# successful time w/Sweetie & pics



## fracturedcircle (May 31, 2010)

i have to share this: Sweetie loves this felt hat and tonight i lay down on the couch, put the hat with Sweetie in it on my stomach, and casually positioned my hands inside the hat. soon enough he stretched out his paws and i started to massage them. so i massaged every paw and even his tail... for like eternity. and then--lo and behold--Sweetie turned on his back and lay like that, pressing his paw against my hand! i couldn't believe it. the words "happy hedgehog" for the first time acquired their meaning.

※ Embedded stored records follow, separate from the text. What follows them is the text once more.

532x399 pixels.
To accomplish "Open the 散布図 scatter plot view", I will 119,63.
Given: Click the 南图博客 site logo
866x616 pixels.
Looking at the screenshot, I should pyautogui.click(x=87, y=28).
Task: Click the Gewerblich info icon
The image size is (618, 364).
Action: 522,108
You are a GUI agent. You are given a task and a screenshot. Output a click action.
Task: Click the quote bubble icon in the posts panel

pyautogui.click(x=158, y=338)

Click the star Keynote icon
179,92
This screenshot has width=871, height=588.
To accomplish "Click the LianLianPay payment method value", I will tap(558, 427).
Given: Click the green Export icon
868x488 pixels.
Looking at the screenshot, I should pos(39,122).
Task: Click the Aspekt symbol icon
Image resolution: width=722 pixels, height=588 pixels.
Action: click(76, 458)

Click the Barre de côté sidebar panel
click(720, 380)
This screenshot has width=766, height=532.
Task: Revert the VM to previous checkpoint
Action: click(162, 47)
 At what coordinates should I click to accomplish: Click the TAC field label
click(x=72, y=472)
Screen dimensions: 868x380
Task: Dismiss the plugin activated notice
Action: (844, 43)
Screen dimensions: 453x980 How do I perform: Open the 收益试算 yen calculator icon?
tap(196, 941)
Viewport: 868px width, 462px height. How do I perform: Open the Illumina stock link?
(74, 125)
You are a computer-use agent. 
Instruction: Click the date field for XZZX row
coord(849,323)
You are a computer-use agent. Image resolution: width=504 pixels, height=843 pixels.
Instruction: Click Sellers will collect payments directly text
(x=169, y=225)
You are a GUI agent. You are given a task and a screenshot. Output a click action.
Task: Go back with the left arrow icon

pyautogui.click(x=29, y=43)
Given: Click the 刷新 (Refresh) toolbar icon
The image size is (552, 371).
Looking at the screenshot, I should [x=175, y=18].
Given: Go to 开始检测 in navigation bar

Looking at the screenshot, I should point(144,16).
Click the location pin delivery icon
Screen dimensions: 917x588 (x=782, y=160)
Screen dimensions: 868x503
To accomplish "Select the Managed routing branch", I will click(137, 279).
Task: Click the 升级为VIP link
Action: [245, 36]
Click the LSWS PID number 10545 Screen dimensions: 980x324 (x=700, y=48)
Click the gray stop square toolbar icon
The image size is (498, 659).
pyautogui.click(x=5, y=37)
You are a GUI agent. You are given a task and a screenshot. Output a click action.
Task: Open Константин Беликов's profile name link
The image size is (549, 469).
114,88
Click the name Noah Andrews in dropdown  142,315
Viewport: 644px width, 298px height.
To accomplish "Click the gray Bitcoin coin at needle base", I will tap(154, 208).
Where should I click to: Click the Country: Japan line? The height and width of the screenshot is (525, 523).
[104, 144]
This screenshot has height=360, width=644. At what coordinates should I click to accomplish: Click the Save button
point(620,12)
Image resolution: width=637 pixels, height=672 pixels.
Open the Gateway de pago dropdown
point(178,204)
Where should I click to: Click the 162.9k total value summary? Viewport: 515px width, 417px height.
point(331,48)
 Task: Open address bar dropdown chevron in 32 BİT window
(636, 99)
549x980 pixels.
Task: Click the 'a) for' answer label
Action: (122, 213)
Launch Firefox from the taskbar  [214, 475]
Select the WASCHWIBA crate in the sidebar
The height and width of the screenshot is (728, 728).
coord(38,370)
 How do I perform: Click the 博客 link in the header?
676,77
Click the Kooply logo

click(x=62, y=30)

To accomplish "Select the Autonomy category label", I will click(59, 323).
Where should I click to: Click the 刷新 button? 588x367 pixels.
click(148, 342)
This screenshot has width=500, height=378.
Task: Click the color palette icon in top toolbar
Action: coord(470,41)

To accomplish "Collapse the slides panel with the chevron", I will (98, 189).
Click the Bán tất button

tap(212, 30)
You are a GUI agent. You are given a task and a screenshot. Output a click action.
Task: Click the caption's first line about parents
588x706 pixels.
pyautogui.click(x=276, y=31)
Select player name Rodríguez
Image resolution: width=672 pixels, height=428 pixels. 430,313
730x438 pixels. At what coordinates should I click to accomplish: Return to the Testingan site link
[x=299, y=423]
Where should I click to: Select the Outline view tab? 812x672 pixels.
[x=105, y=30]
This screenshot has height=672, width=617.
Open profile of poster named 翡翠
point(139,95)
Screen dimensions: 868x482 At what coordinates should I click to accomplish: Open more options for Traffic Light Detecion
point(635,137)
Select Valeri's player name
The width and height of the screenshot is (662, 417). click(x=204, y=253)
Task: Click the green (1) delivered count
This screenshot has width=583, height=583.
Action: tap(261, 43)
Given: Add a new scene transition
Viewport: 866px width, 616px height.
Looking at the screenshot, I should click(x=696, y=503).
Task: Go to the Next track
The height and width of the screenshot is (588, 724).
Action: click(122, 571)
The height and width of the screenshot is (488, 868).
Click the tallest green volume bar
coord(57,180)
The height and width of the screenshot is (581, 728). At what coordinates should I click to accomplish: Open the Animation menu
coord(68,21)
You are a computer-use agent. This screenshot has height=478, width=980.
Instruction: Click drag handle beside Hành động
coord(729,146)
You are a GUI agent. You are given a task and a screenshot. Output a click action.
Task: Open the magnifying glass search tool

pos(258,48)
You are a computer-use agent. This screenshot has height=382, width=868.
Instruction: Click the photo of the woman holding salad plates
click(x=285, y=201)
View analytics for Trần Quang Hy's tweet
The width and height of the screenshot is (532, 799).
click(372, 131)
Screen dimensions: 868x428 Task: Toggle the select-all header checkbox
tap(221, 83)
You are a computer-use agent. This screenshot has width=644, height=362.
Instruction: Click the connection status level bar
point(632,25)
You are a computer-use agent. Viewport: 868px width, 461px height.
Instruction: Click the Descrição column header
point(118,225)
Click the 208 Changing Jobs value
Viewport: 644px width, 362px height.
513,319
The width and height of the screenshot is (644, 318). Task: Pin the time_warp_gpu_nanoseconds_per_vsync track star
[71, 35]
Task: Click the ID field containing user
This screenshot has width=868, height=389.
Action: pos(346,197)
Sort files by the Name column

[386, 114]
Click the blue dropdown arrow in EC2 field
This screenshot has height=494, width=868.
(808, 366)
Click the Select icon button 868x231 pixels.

anyway, here are some pics:
http://www.flickr.com/photos/fracturedc ... 665628666/
http://www.flickr.com/photos/fracturedc ... otostream/
http://www.flickr.com/photos/fracturedc ... otostream/


----------



## Hedgieonboard (Nov 15, 2009)

That is just precious and you can tell you guys share a special bond with one another  Thank you for sharing, he's so adorable. I love the one where he snuggled in your arms and peaking out.


----------



## LarryT (May 12, 2009)

Hedgieonboard said:


> I love the one where he snuggled in your arms and peaking out.


Ditto


----------



## krbshappy71 (Jul 17, 2009)

CUTE!!!


----------



## Sela (Apr 10, 2010)

He looks so comfy. Happy hedgebaby is happy.


----------



## nougat (Jun 3, 2010)

Definitely a cuddler in the making. The hedgie illustrations are pretty cute too. Hedgies Set


----------



## Nancy (Aug 22, 2008)

Sweetie is absolutely adorable.


----------